We had some problems this morning as a result of the scheduled maintenance that was carried out in the early hours of the morning. We experienced slow service and some outages to service from about 7am through to about 11am.
The scheduled maintenance involved some infrastructure changes, migrating the forums to a dedicated database cluster as well as the main folksy site, as we’d had some problems with performance of the forums under the old servers. This maintenance was deemed as unsuccessful and we migrated back to the previous database server.
At around 7am this morning the support team started receiving monitoring alerts indicating slow site performance. The problem was related to the database migration(s) carried out earlier in the morning. Our hosting company was contacted and we performed some database optimization tasks in order to try and reduce the poor query performance on the database host. This was successful, but some queries were still causing problems, which lead to the decision to remove the tag based navigation for practices and materials in the navigation column (below the categories navigation). The item view counts had also previously been disabled in the earlier migration as they placed a heavy load on the database. These changes brought the database performance back to acceptable levels.

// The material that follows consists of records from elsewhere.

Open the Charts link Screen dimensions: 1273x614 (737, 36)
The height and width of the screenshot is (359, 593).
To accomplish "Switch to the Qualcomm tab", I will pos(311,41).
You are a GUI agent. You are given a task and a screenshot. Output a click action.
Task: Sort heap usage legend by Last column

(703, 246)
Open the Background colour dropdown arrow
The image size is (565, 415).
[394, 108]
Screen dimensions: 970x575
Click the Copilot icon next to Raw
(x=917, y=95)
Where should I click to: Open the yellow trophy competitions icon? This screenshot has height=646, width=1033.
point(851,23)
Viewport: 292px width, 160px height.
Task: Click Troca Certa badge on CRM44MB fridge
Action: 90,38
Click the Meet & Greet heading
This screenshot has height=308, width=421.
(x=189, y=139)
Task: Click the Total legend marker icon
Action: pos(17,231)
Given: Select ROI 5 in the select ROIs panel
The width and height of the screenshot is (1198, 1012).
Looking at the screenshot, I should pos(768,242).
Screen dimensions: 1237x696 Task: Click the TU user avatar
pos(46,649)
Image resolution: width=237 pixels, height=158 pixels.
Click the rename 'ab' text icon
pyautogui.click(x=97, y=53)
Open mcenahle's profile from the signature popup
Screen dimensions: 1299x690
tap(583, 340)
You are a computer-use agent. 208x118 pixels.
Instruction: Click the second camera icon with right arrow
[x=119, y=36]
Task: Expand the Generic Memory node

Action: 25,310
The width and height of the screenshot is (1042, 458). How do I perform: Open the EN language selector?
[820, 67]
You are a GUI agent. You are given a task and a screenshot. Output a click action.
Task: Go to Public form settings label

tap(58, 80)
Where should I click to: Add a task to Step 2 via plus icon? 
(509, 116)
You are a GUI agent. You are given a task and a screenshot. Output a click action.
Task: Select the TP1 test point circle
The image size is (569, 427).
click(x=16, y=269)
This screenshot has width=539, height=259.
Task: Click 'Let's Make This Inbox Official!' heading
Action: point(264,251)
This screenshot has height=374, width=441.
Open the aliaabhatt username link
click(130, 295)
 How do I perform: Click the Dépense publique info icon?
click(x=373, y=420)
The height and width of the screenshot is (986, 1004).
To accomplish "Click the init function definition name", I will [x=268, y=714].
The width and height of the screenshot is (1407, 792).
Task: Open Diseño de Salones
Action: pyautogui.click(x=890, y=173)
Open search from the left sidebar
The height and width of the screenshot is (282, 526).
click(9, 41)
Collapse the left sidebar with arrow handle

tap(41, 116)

A small number of customers have experienced a problem with their shops where the items weren’t appearing, they were however available from the main folksy index pages. This was due to a bug with the new database cluster. This has now been upgraded and the problem appears to have been eliminated. Unfortunately this required a 10 minute outage to service whilst the upgrade was performed (from approximately 6.30pm to 6.40pm).
We intend to enable the item view counters again tomorrow morning, providing the service experiences no further problems through this evening. The tag navigation is currently being rewritten and we’d expect that to be reinstated in the next fortnight, again providing the service remains stable.
Apologies to all our customers for the problems this has caused, we’re working hard to ensure these problems don’t occur again in the future.